In vivo ¹H-MRI and ³¹P-MRS studies: In vivo cardiac data were acquired in a healthy male volunteer (29 y/76 kg/1.76 m) positioned supine in the MR scanner. Acquisition of a left-ventricular short-axis cine ¹H-MRI series was performed with a balanced turbo field echo (BTFE) sequence (voxel size: 2.0×1.6 mm; matrix: 176×196; slice thickness: 8 mm; TR/TE: 2.8/1.41 ms; number of averages: 2; SENSE reduction factor: 1.5; 30 heart phases; retrospective ECG synchronization; single breath hold). Cardiac-triggered 3D-CSI was performed to acquire localized ³¹P-MR spectra of the heart (voxel size: 40×40×40 mm; matrix: 8×8×8; block pulse; flip angle: 45°; TR: 1 heart beat; number of averages: 1; 2048 data points; bandwidth 3000 Hz). Acquisition time was approximately 8 min 30 s. For comparison, the same 3D-CSI sequence and settings were used to obtain ³¹P-MR spectra from the same subject with the standard linear single-turn ³¹P surface coil.

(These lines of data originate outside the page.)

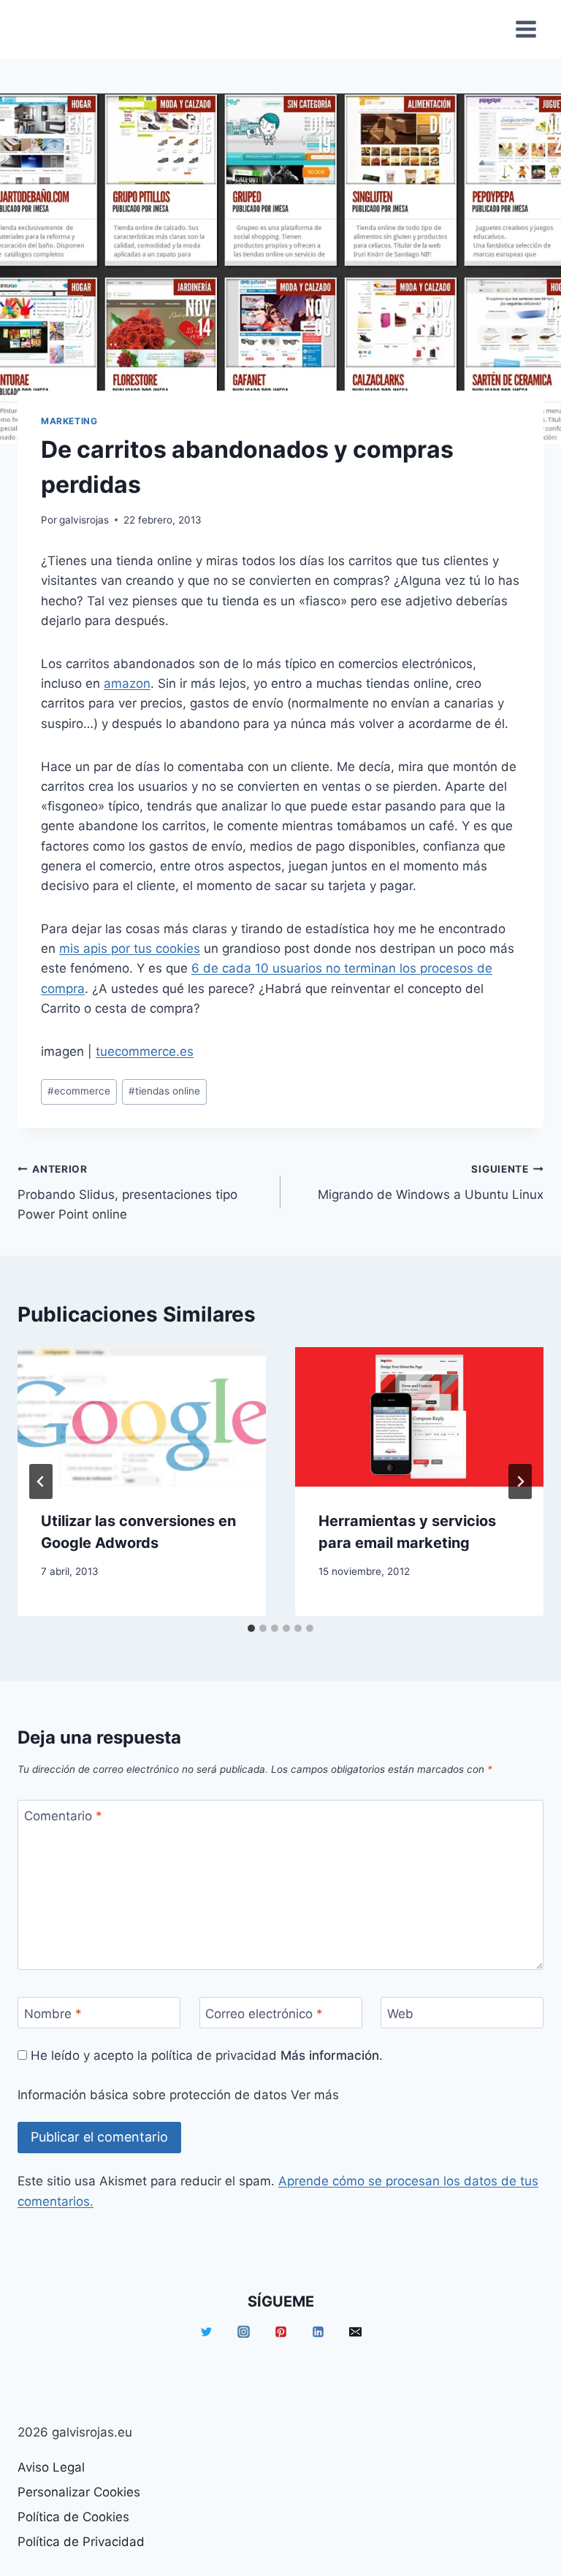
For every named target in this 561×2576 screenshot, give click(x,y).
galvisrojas (84, 520)
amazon (127, 683)
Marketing (69, 420)
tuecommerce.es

Figure 2 shows ³¹P receive sensitivity maps comparing the spatial distribution of SNR between the 4-element ¹H/³¹P coil array (A) and the linear single-turn ³¹P surface coil (B). In the region relevant for cardiac ³¹P-MRS (boxed areas in Figures 1-2), SNR was 24% higher (p = 0.0002, paired t-test) and more homogeneous for the 4-element coil system (32.2 ± 4.8, mean ± SD) than for the linear single-turn surface coil (26.0 ± 9.5). This translated into a higher SNR for in vivo ³¹P-MRS of a 40×40×40 mm cardiac voxel with the 4-element ¹H/³¹P coil compared to the linear single-turn ³¹P surface coil (Figure 3). In addition, cardiac cine ¹H-MRI with the 4-element ¹H/³¹P coil yielded images at a spatial and temporal resolution that will be sufficient for the quantification of cardiac function (Figures 4-5). We demonstrated that with a dual-tuned ¹H/³¹P coil array with 4 elements, it is feasible to achieve a higher SNR and a more homogeneous receive sensitivity in the region of interest for cardiac ³¹P-MRS than with a standard linear single-turn surface coil. Furthermore, the 4 channels available for ¹H signal reception allow for cardiac cine ¹H-MRI with parallel imaging. Combined, the current setup allows for assessments of heart function with ¹H-MRI and myocardial energy metabolism with ³¹P-MRS during a single examination.